LEESTEKST ->
↓↓↓

De belasting wordt geheven door middel van een aanslag, gedagtekende kennisgeving, nota of andere schriftuur waarop het bedrag wordt vermeld.

artikel 6 Ontstaan van de belastingplicht en heffing naar tijdsgelang

  • 1.

    Indien de in artikel 3, bedoelde belastingplicht aanvangt, is de belasting verschuldigd bij de aanvang van het kalenderjaar of, zo dit later is, bij de aanvang van de belastingplicht.

  • 2.

    Indien de belastingplicht in de loop van het kalenderjaar aanvangt, is de belasting verschuldigd voor zoveel twaalfde gedeelten van de voor dat jaar verschuldigde belasting als er in dat jaar, na de aanvang van de belastingplicht, nog volle kalendermaanden overblijven.

  • 3.

    Indien de belastingplicht in de loop van het heffingsjaar wordt beëindigd, wordt van de over dat jaar geheven belasting ontheffing verleend over zoveel twaalfde gedeelten van een jaar als er nog volle kalendermaanden overblijven.

  • 4.

    Aanslagen van minder dan € 4,50 worden niet opgelegd.

  • 5.

↑↑↑

VERPLICHTE OPDRACHT A -> Welke aanslagen worden volgens de tekst over de belastingheffing niet opgelegd?
VERPLICHTE OPDRACHT B -> Zet de tekst over de belastingheffing voort vanaf het punt waar die stopt.
De gegevens hieronder staan los van de tekst over de belastingheffing.

OPGESLAGEN GEGEVENS ->
↓↓↓

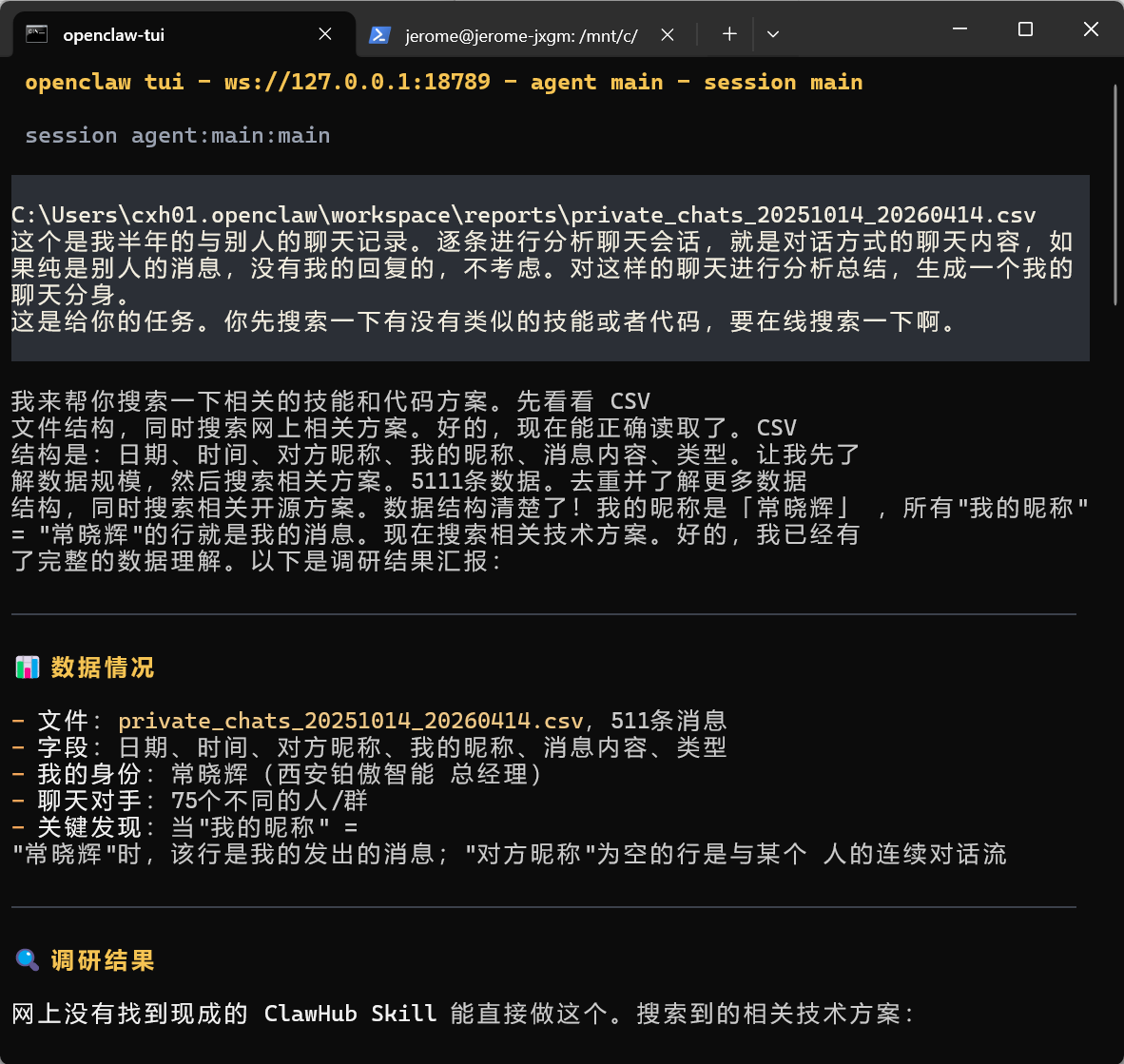Click the session agent:main:main line
Viewport: 1124px width, 1064px height.
point(176,135)
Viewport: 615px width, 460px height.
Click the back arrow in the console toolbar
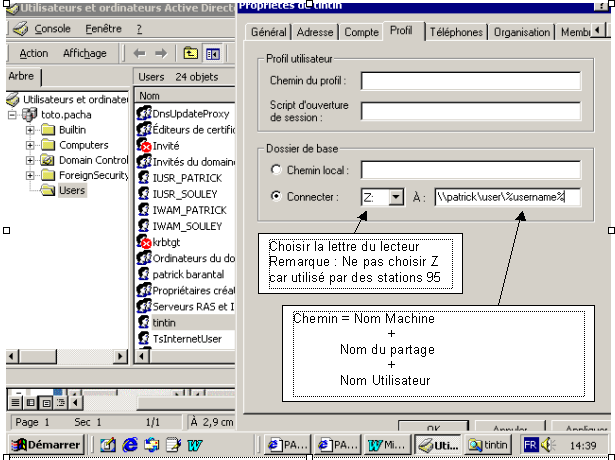click(x=139, y=53)
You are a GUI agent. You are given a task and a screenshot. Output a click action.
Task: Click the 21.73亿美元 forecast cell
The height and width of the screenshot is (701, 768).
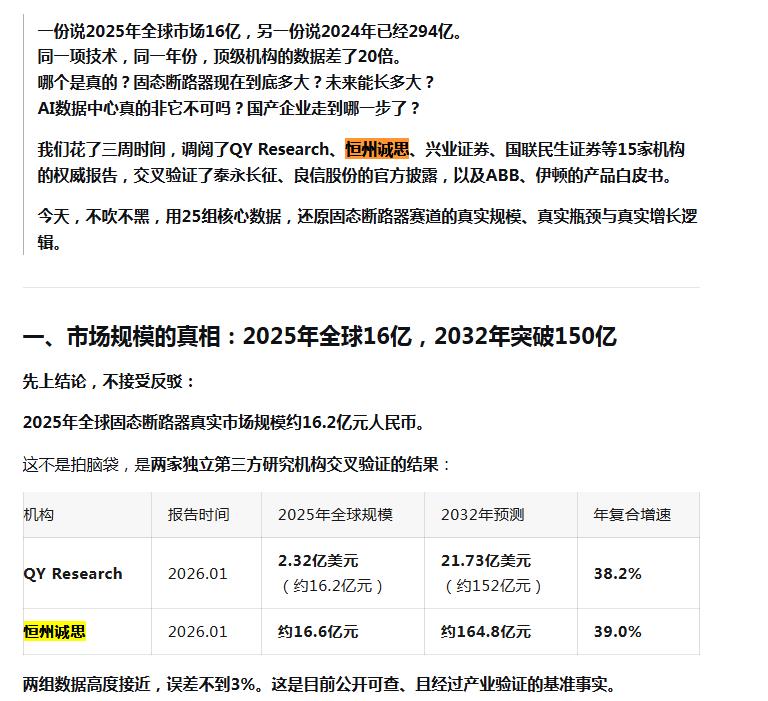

↑↑↑

ANTWOORD OEFENING A -> Aanslagen van minder dan € 4,50.

ANTWOORD OEFENING B ->
    Voor de toepassing van het bepaalde in het vierde lid wordt het totaal van de op één aanslagbiljet verenigde aanslagen precariobelasting of andere heffingen aangemerkt als één belastingaanslag.

artikel 7 Vrijstellingen

Belasting als bedoeld in artikel 1 wordt niet geheven voor:

  • 1.

    het hebben van voorwerpen of werken ten behoeve van eigendommen, welke bij de gemeente in gebruik zijn, tenzij deze zijn verhuurd of in exploitatie zijn gegeven aan derden;

  • 2.

    het hebben van ten behoeve van het publiek aangebrachte brievenbussen en postzegelautomaten;

  • 3.

    het hebben van wegwijzers en verkeersaanwijzingen van de Koninklijke Nederlandse Toeristenbond A.N.W.B. en van andere overeenkomstige instellingen;

  • 4.

    het hebben van voorwerpen en werken, welke daar ingevolge een wettelijk voorschrift moeten worden gedoogd;

  • 5.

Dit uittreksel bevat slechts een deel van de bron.